Margotta, who was born in New Jersey and grew up not far from the Meadowlands, has been in the horse-racing game since high school, but the only other Grade I race he had won before the Malibu was Saratoga’s Whitney with Brunswick in 1993.

Run Man Run, ridden by the only jockey who has ever been on him--Mike Luzzi--paid $29.20 and earned $120,000 for an ownership group that includes Margotta. Run Man Run also more than doubled his career purse total to $233,000 with his fifth victory in seven starts.

“Winning a Grade I on opening day at Santa Anita is very important to me,” Margotta said. “[The Strub series] set up right for this horse. Also, for racing, I thought it was a good idea--East Coast and West Coast could get together.

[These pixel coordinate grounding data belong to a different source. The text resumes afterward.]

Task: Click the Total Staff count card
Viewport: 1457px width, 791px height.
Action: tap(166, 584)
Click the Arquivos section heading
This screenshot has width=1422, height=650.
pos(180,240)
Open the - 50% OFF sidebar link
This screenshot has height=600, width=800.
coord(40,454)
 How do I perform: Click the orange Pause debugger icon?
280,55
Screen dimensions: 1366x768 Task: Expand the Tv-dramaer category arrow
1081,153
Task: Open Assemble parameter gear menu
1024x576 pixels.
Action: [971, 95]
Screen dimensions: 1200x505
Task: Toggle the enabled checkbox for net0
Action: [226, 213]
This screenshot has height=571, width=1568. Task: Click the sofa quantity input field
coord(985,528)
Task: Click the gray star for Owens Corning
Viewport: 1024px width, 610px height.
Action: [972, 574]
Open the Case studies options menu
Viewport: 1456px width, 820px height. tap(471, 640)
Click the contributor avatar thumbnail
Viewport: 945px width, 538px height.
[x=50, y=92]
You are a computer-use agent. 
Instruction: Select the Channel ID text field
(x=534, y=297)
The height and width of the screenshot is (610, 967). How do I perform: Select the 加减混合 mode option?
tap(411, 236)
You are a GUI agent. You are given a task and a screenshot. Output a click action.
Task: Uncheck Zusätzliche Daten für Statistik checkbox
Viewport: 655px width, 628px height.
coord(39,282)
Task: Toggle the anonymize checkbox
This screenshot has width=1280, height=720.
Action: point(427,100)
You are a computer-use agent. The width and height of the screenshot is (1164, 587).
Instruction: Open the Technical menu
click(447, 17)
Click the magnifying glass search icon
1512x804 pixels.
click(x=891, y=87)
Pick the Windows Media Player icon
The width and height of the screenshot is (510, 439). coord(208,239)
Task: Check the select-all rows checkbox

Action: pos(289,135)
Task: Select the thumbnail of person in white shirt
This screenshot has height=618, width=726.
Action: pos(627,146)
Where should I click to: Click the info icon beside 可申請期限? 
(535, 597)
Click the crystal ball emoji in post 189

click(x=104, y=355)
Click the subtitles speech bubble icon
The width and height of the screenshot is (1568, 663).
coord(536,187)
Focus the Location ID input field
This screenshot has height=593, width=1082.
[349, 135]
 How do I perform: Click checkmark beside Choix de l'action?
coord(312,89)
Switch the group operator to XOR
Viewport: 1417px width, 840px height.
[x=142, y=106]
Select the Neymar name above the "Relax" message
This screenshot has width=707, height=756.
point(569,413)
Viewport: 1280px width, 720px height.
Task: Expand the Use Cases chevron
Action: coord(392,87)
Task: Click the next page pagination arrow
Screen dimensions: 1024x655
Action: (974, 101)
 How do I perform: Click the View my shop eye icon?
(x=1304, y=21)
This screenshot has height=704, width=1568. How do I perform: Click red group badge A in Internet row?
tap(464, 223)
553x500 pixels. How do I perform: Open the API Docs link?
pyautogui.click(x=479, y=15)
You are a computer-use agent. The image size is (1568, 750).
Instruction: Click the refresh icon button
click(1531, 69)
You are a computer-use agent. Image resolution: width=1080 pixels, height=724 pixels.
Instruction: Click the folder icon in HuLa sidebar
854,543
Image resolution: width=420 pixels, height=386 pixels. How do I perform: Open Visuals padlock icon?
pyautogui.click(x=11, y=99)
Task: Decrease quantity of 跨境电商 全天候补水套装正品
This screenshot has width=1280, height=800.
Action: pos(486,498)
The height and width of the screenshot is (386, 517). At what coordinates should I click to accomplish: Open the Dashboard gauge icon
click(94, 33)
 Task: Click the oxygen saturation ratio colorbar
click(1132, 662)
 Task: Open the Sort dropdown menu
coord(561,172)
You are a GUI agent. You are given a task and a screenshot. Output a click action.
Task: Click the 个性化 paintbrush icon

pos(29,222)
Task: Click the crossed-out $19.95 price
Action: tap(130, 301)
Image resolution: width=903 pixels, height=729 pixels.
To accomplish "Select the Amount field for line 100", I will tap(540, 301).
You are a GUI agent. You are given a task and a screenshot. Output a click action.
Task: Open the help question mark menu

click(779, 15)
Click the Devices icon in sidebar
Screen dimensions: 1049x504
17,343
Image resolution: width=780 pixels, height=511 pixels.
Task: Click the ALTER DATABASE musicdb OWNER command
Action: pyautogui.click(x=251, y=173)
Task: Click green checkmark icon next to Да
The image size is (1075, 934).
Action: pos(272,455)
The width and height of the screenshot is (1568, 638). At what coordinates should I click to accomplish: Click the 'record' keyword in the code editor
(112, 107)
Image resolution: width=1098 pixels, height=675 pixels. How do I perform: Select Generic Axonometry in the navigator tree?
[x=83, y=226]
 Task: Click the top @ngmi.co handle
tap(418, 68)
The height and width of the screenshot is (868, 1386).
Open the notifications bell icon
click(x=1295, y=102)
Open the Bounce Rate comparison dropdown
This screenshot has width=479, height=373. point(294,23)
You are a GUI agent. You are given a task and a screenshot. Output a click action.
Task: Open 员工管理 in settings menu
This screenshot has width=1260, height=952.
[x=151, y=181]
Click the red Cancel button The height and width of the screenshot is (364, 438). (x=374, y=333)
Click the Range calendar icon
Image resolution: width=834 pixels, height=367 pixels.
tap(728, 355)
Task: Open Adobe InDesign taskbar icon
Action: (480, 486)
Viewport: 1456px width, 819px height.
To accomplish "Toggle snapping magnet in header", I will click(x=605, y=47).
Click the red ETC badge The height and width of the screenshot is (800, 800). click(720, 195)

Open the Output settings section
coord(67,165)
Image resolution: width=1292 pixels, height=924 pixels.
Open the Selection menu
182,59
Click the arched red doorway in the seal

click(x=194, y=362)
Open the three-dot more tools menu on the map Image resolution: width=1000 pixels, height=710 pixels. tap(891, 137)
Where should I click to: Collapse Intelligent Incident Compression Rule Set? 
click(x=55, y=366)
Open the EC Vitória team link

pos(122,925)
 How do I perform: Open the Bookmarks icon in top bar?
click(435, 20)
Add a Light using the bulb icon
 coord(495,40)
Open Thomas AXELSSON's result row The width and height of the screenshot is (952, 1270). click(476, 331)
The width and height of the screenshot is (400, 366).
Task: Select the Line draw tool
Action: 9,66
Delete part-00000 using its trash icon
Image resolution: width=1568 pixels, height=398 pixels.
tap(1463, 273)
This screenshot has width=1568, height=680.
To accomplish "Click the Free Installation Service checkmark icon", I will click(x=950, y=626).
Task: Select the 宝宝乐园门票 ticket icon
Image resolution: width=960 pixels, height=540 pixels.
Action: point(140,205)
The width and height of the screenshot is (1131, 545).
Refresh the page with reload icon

My clients are very good people who understand racing and do it for pleasure.”

The rest of the Strub series, for horses that were foaled in 1995, consists of the $300,000 San Fernando at 1 1/16 miles on Jan. 16 and the $500,000 Strub at 1 1/8 miles on Feb. 6.

Run Man Run, a son of Theatrical, winner of the Breeders’ Cup Turf and North American grass champion in 1987, has already run once on turf, and Margotta suggested that he might be able to find a spot for the horse on Santa Anita’s grass course as well.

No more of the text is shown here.